Cloak | Teen Ink

Cloak

March 17, 2014
By Anonymous

My boots crunched on the cracked layer of frost that tried to cover up the dying grass, while the hot air exiting my mouth puffed as a cloud of steamy breath. Made from white cloth, my warm cloak was wrapped around me like piping hot Mexican burrito that humans eat, contrasting the nearly freezing meadow I stood in.

So there I stood, alone in the dead fields, which sprawled out for miles and miles. My head was tilted towards the sky, which was blanketed by a layer of grey, gloomy clouds.

“The season of winter is often hated by many,” I whispered, my voice soft and warm. “It’s when snow falls and covers the world with death, causing leaves to die and fall, killing the weak yet beautiful flowers, and shutting the animals away into hibernation and migration.” I smiled sadly. “It’s sad, really, because winter has so much beauty.”

Slowly, one-by-one, miniscule speckles of crystallized ice began to fall until they were descending to the ground en masse. It was snowing.

“But there’s such a great amount of beauty that we normally ignore, and it’s always right in front of us,” I continued, raising my hand for a snowflake to land on. “There is beauty in these tiny, frozen particles; there is beauty in snowflakes.”

The wind began to pick up, blowing the snowflakes past me. “I know that snowflakes are so small and insignificant. But that’s the problem with humans these days. They’ve become too superficial.”

I snapped my fingers to call upon my powers, and the ice crystal in my hand immediately expanded into an apple-sized snowflake, floating and spinning above my palm. Its simple hexagonal plate design was austere, blank and unornamented.

“Simple, flat design. Symmetrical.
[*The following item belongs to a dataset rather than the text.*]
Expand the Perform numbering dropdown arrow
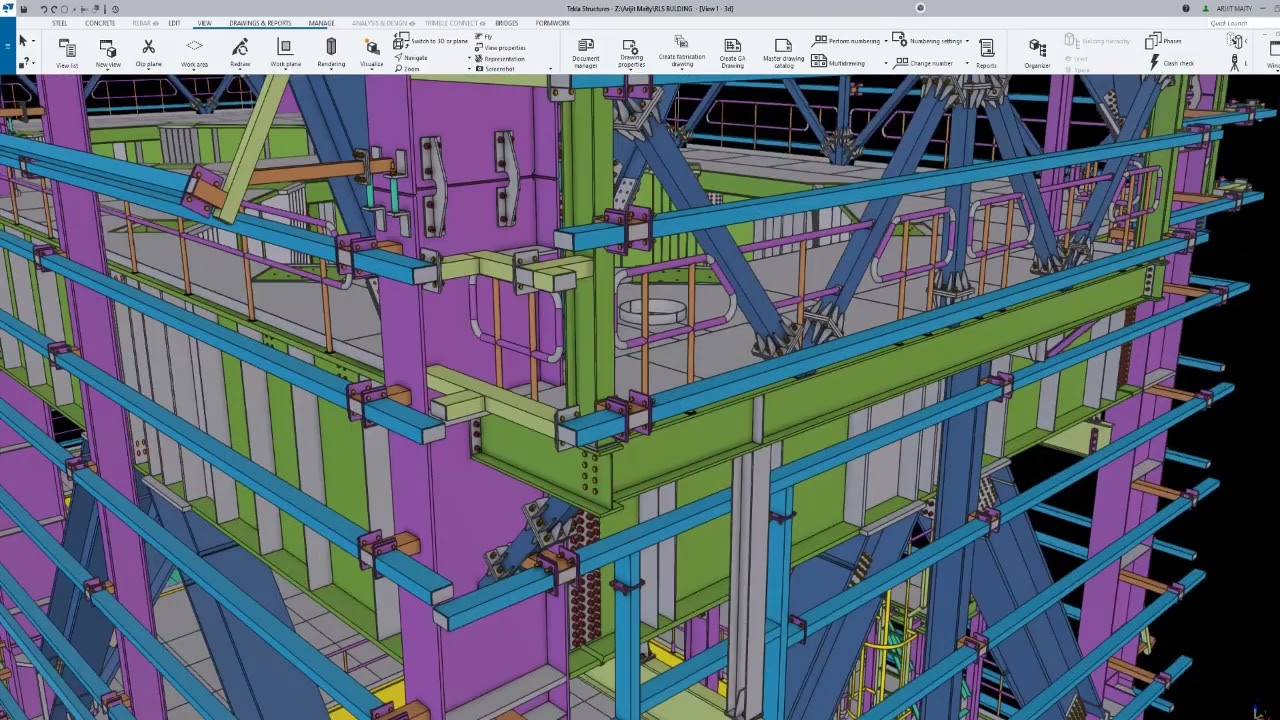This screenshot has height=720, width=1280. (885, 41)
This snowflake is a hexagonal plate.” I identified the expanded snowflake before willing it to shrink once more, blowing it away to be caught by the icy wind. “Just like how humans see all snowflakes; bland and simple, without a hint of beauty or intricacy.”
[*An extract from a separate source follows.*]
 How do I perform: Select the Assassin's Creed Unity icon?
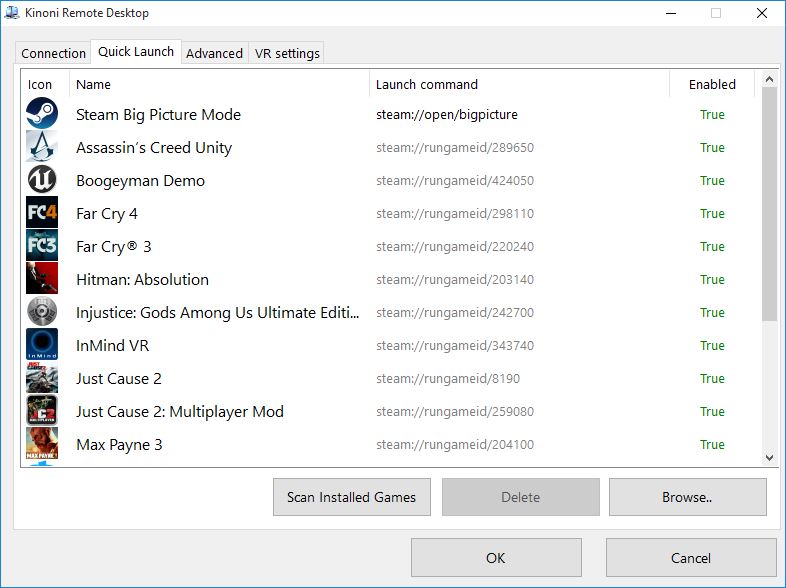click(x=42, y=147)

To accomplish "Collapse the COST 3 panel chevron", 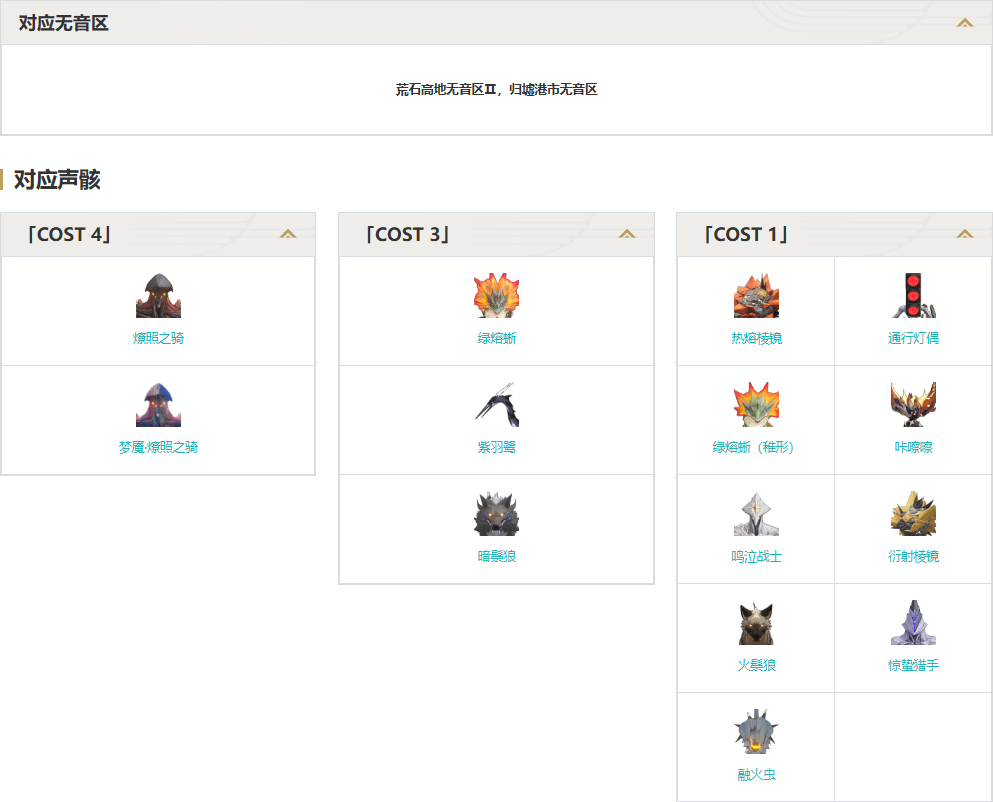I will click(627, 235).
Another flake fell into my palm, which I also expanded. Six arms pointed in several directions, reaching to varying distances and appearing rather unorganized.
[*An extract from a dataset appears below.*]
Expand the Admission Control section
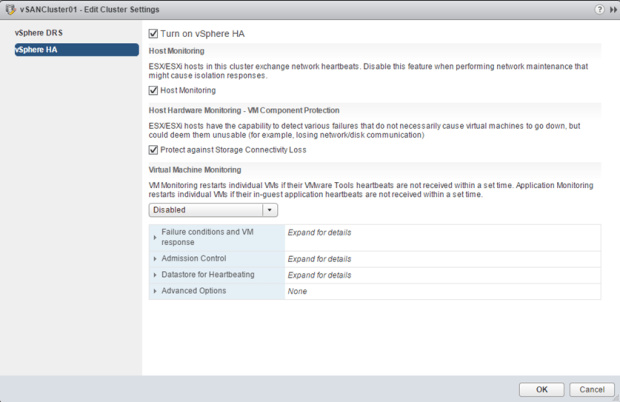Viewport: 620px width, 402px height. (x=155, y=259)
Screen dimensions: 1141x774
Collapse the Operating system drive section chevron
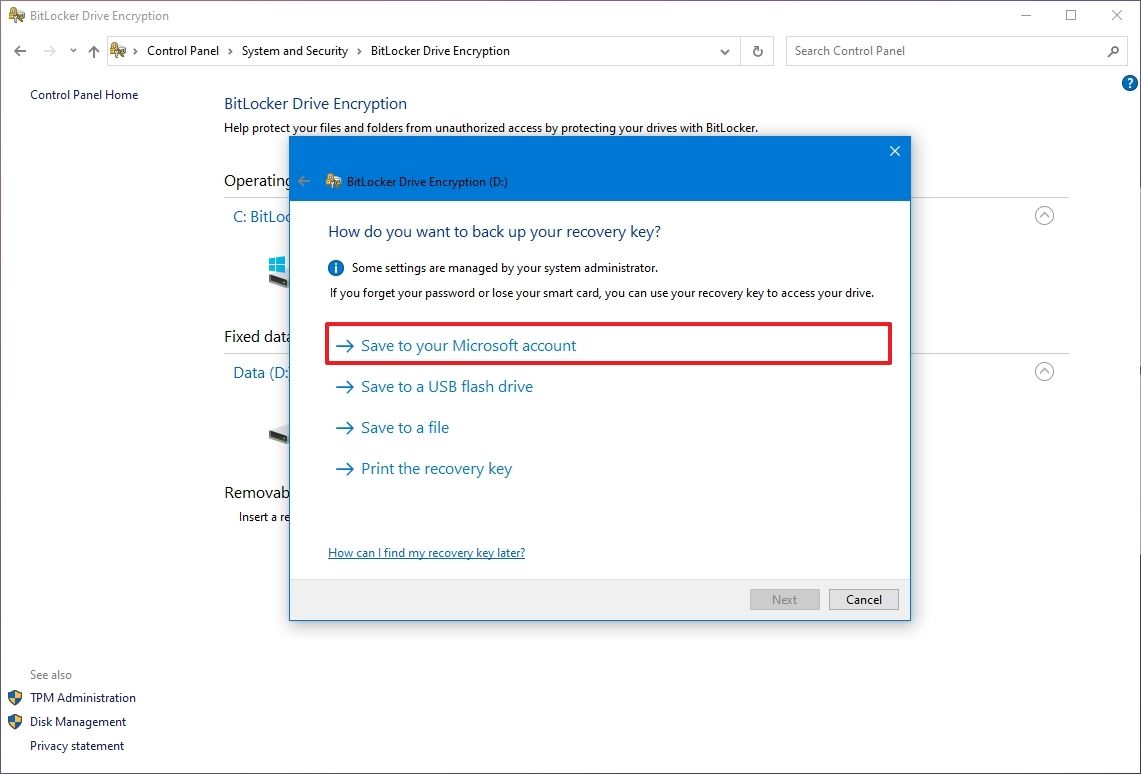pos(1044,215)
“This six-armed snowflake is asymmetrical, probably because of some stray dust in the air,” I noted. “Humans say that would affect the ‘hydrogen bonding’ of the ‘water molecules.’ This makes the snowflake unique, but sadly it is shunned by humans because of its individuality.”

I shrank and released the distinct snowflake before grabbing hold of one last crystal, which I promptly expanded. This flake possessed twelve arms, spaced out equally and all reaching the same distance as each other. Sketched on its limbs were beautiful patterns, incredibly complex and intricate like the veins of a leaf.

“A twelve-sided snowflake,” I observed. “The rarest type of snowflake to be seen during winter. Its complete symmetry and complicated shapes aren’t just beautiful; they are flawless, faultless, and perfect, just like every other snowflake to ever exist on this earth.” And one last time, I shrank and released the snowflake.

The icy, biting wind slowly began to grow in strength until it was howling like a wolf in the wild, and the snowflakes swirled around in a furious flurry like a hurricane.

“The season of winter is a time of death,” I admitted. “It’s when life ends; it’s when life sleeps. But there is beauty, even in this frozen land.”

As the wind and snowflakes began to swirl faster and faster around me, I raised my arms out to my sides. “The snowflakes that humans see everyday are so small and insignificant to them; but their true form is truly beautiful.”

The stirring winds had created a storming blizzard around me, and despite the biting cold of the snowflakes, I was oblivious to the sting.

“My name is Jack Frost,” I announced to the empty field. “I am the season of winter that humans hate so much. But I still leave behind a gift for mankind; snowflakes.”

And in an instant I threw my cloak over myself and disappeared.


The author's comments:
Just like snowflakes, we often see people superficially, not appreciating their true beauty. But we really have to zoom in on these tiny crystals to see their true form.